* _Requirement_
Scan the listing and copy each line where the word "icon" is present.

* _Data for processing_
Content starts

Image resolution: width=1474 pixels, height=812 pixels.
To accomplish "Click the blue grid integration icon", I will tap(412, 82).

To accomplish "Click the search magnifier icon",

Content ends
Content starts

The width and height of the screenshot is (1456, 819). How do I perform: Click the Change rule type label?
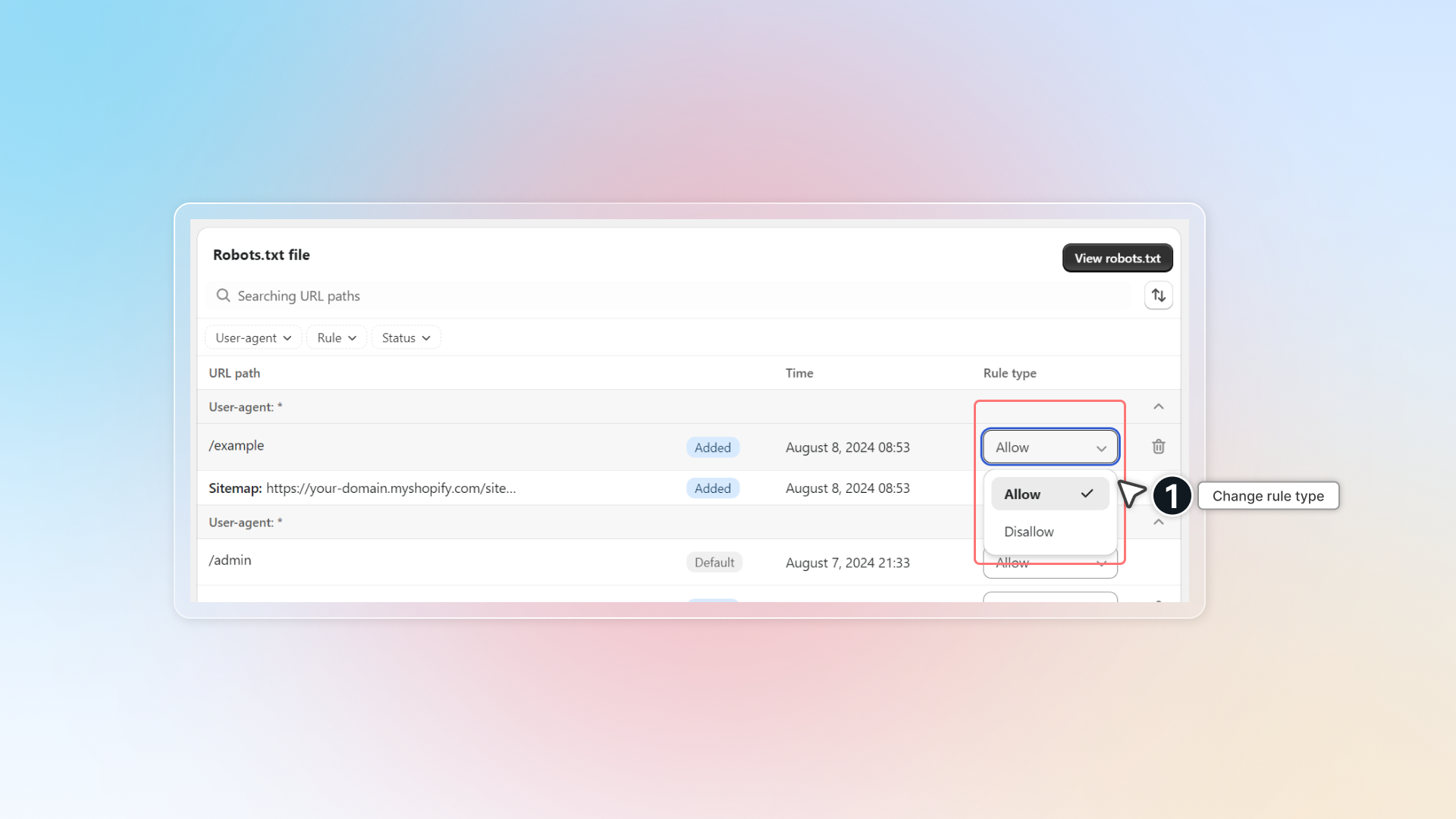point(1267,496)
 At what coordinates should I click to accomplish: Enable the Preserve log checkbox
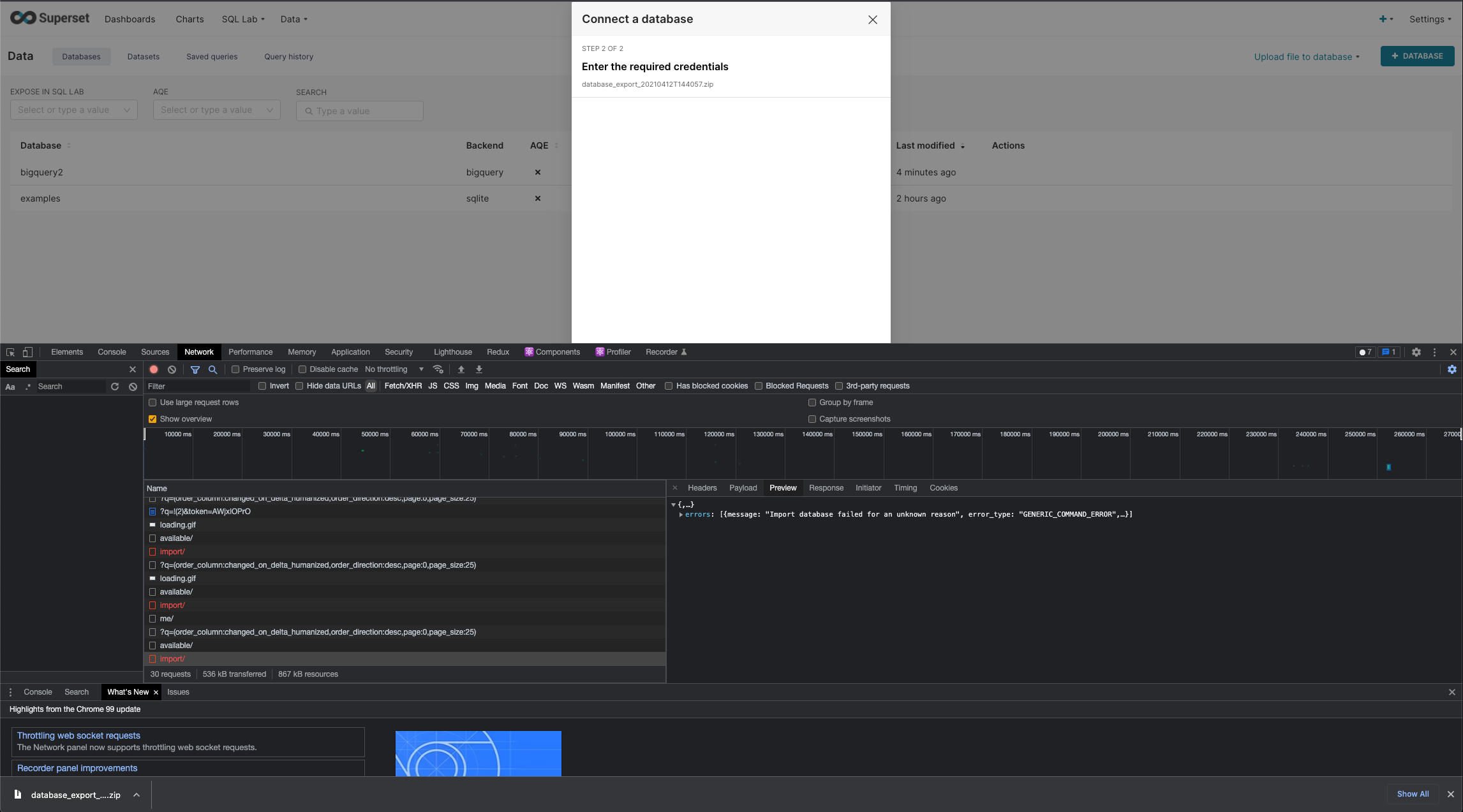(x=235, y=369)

Content ends
Content starts

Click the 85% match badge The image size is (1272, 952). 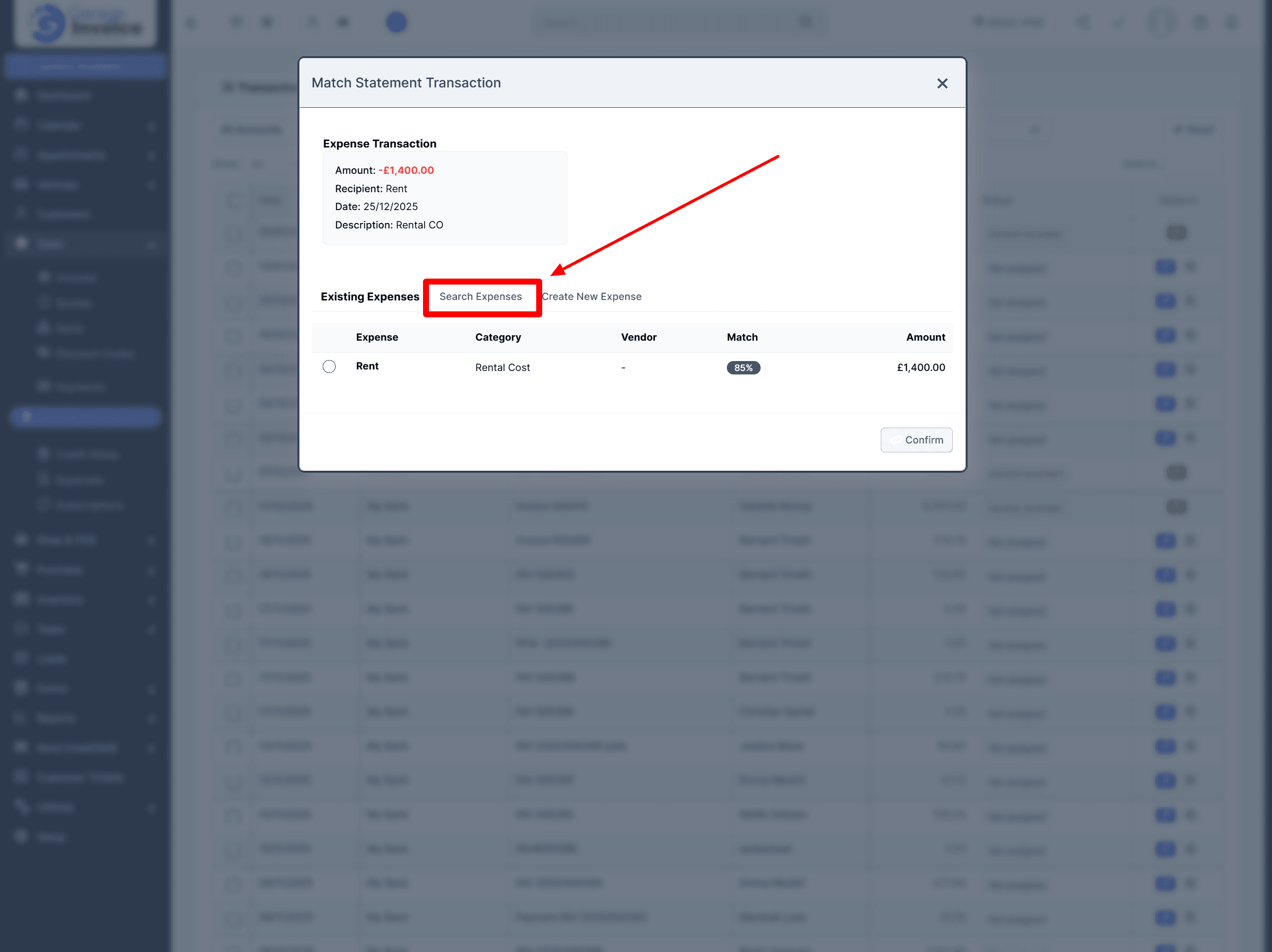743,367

Content ends

* _Finished task_
To accomplish "Click the blue grid integration icon", I will tap(412, 82).
To accomplish "Click the search magnifier icon",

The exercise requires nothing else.